Structure of the r(CUG) repeat-3 complex.

As aforementioned, the overall r(CUG) repeat-3 complex formed an overall A-form geometry as confirmed by its average helical rise and twist for the ensemble structures, 2.5 ± 0.6 Å and 32.8 ± 11.1°, respectively (Figure 1). The large error in helical twist suggests that the complex is dynamic. Perhaps unexpectedly, the binding mode for 3 and its subsequent effect on the RNA’s structure is markedly different than that of 1 and 2, where stacking interactions, hydrogen bonds, and van der Waals interactions stabilize the r(CUG)-3 complex (Figure 4). The quinoline and methoxybenzene groups of 3 stacked between the closing GC pairs of the 5’CUG/3’GUC motif and displaced one of the uridines of the UU mismatch into the major groove and the other into the minor groove. (Small molecule 1 also stacked on the GC pairs.) The C7 methyl group was oriented towards the minor groove while the C15 methyl group pointed towards the phosphate backbone of the RNA. These groups formed non-conventional hydrogen bonds / van der Waals interactions with the RNA. These types of interactions between the small molecule’s H3 and H7 and the loop nucleotides were also common in the ensemble of 20 r(CUG)-3 structures. H13 and H14 of the compound formed hydrogen bonds with cytidines forming the closing GC pairs on the opposite strand of the RNA and the amidine lied inside the major groove and forms electrostatic interactions with the phosphate backbone at C6. Taken together, the r(CUG)-3 complex is stabilized by a combination of stacking, van der Waals, and hydrogen bonding interactions.

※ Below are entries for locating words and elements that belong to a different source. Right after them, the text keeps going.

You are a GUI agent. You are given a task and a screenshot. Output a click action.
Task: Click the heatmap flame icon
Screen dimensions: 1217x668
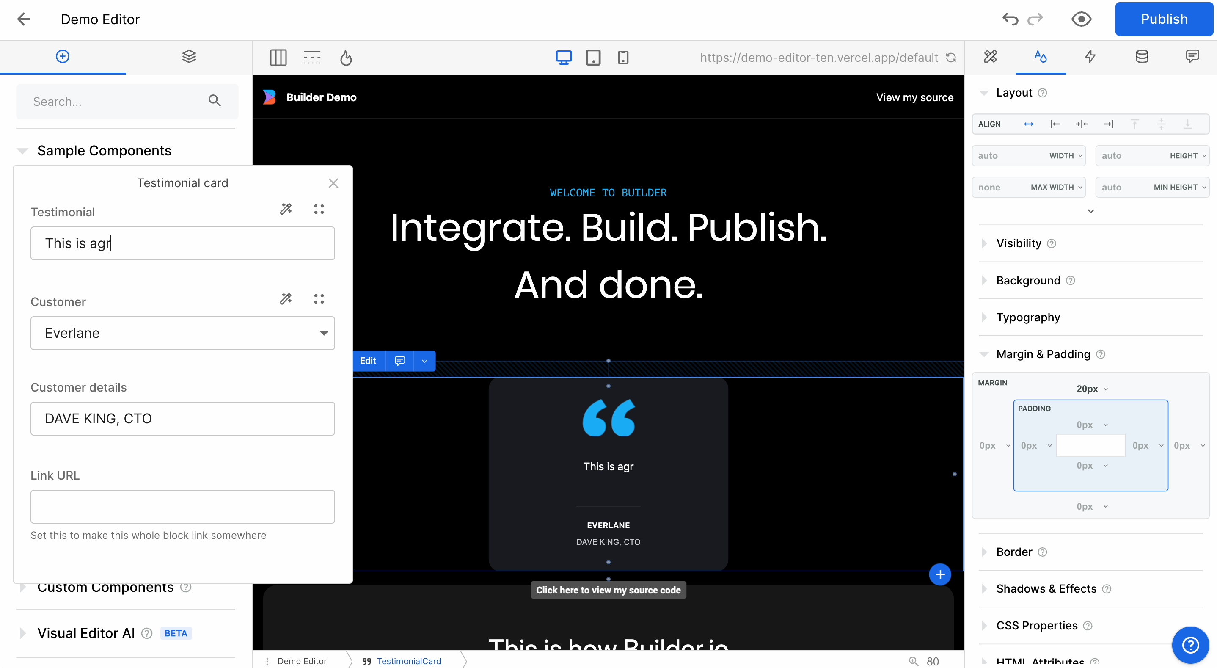click(346, 58)
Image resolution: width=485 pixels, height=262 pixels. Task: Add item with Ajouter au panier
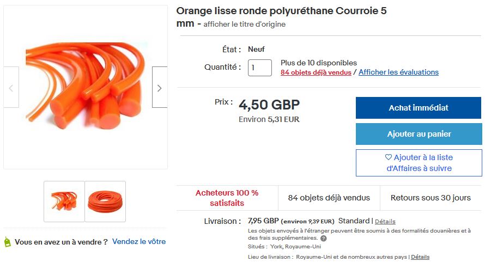click(x=419, y=134)
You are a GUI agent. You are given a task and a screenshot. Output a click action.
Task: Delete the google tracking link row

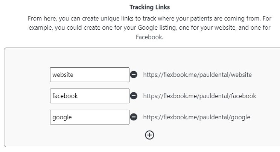(134, 117)
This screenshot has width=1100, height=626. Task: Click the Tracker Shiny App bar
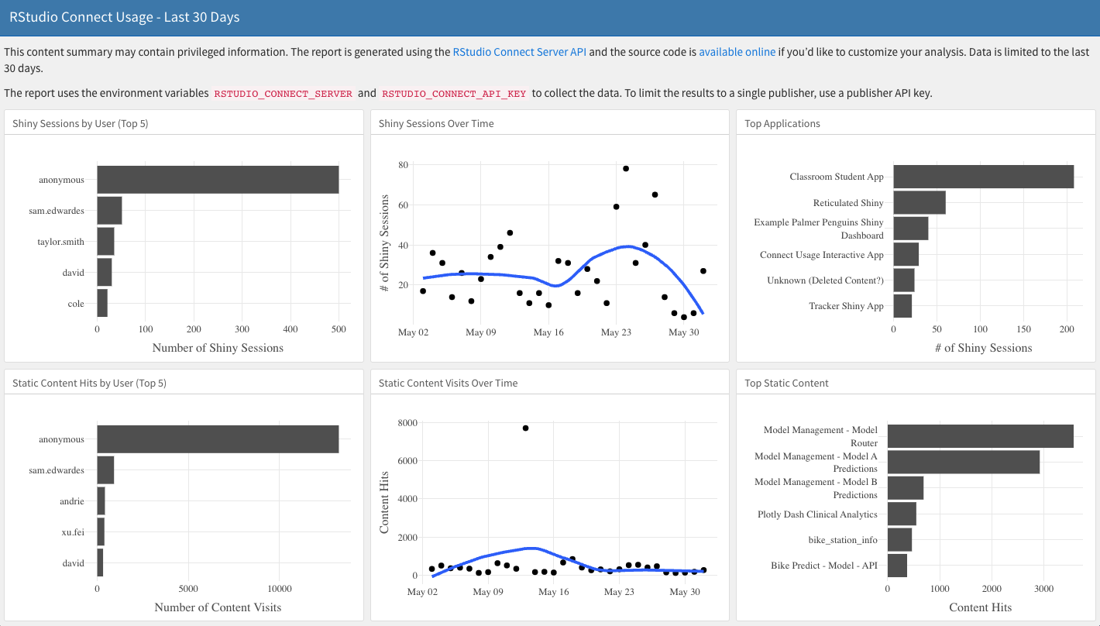902,306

Although the overall average twisting of the r(CUG) repeat-3 complex indicated A-form geometry, the helix appears to be under-twisted at the 5′CU/3′GU step and over-twisted at the 5′UG/3′UC step. At the 5′GC/3′CG steps adjacent to the 5’CUG/3’GUC internal loop, the helix is over-twisted (39.8 ± 2.1° and 35.2 ± 0.9°) while the bend angle of the helix increased to 13.92 ± 5.06°. To accommodate 3, the major groove was slightly narrower at the 5′CU/3′GU and 5′UG/3′UC steps (17.8 ± 0.9 Å and 17.7 ± 0.9 Å, respectively) and at one of the 5′GC/3′CG steps (17.4 ± 0.7 Å) than that observed for the same steps) in the apo structure (19.6 ± 1.2 Å for 5′CU/3′GU and 5′UG/3′UC steps and 19.6 ± 1.0 Å for the same 5′GC/3′CG step). The changes in the 5′GC/3′CG steps were consistent with shifts in G5H1 and G8H1 resonances in the titration experiment. An increase in C1′-C1′ distance from 10.0 ± 0.5 Å in the unbound structure to 14.6 ± 0.2 Å disrupted the UU base pair and allowed the compound to stack between the closing GC pairs. Nonplanarity of the UU mismatch was also evident from high values for parameters such as buckle (22.5 ± 60.3°), shear (14.5 ± 0.8°) and stagger (4.8 ± 1.5°) for the UU pair, and changes in rise at the 5′CU/3′GU (5.9 ± 0.9 Å vs. 3.7 ± 0.2 Å in apo structure) and 5′UG/3′UC steps (−0.8 ± 1.5 Å vs. 3.7 ± 0.2 Å in the apo structure), roll at the 5′CU/3′GU (−41.5 ± 21.3° vs. 9.2 ± 3.8° in the apo structure) and 5′UG/3′UC steps (13.4 ± 7.5° vs. 7.3 ± 2.5° in the apo structure), and tilt at the 5′CU/3′GU (−73.4 ± 39.5° vs. 0.6 ± 3.4° in the apo structure) and 5′UG/3′UC steps (83.3 ± 43.7° vs. −2.7 ± 3.4° in the apo structure). The large errors in values for the base pair parameters are consistent with dynamics observed in the ensemble of r(CUG)-3 structures. In summary, binding of 3 to r(CUG) brings about structural changes and dynamics in the helix.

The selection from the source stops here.